El “colectivo” siempre se queda con la parte de las cosas que se ajusta a su forma de ver el mundo.

Por ejemplo, cuando afirman que “la verdad os hará libres”, sin saber o sin querer decir que lo que nos hará libres será conocer la verdad.

O cuando repiten que su lema en la vida es “carpe diem”, vive el momento, convirtiéndolo en eslogan válido para vender nihilismo y hedonismo, sin saber quizá que esa frase, de cuya popularidad parcial tiene la culpa una película de Hollywood de grandes pretensiones, es parte de un poema de Horacio, mucho más largo y, por tanto, más difícil de aprender y recitar:

No busques el final que a ti o a mí nos tienen reservado los dioses (que por otra parte es sacrilegio saberlo), oh Leuconoé, y no te dediques a investigar los cálculos de los astrólogos babilonios. ¡Vale más sufrir lo que sea! Puede ser que Júpiter te conceda varios inviernos, o puede ser que éste, que ahora golpea al mar Tirreno contra las rocas de los acantilados, sea el último; pero tú has de ser sabia, y, mientras, filtra el vino y olvídate del breve tiempo que queda amparándote en la larga esperanza. Mientras estamos hablando, he aquí que el tiempo, envidioso, se nos escapa: aprovecha el día de hoy, y no pongas de ninguna manera tu fe ni tu esperanza en el día de mañana.
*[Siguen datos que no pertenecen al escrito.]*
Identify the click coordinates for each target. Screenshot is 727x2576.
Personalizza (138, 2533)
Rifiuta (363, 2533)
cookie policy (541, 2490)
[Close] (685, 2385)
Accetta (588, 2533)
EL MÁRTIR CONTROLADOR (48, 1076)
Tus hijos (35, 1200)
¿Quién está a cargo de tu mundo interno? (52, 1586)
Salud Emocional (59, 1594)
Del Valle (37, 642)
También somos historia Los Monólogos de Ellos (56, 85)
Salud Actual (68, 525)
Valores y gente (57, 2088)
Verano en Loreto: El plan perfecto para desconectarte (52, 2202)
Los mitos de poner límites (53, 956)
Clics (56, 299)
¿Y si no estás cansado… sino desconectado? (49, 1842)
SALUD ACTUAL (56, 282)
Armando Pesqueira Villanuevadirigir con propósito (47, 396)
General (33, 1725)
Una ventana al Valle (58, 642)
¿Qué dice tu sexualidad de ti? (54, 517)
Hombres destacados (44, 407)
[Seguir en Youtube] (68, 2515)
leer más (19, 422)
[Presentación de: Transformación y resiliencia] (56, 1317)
Creo que está claro el matiz (importante) que le añade el resto del poema. En realidad, yo lo veo como una llamada a hacer de la vida, a cada momento, algo digno, edificante, con propósito. Horacio no nos exhorta, pues, a aferrarnos al momento y vivir como si no hubiera mañana; probablemente, para la mayoría, lo habrá, pero eso no significa que debamos postergar más de lo deseable la carrera hacia nuestros objetivos; o, simplemente, las misiones, humildes pero sumamente importantes y a menudo banalizadas, de la vida cotidiana.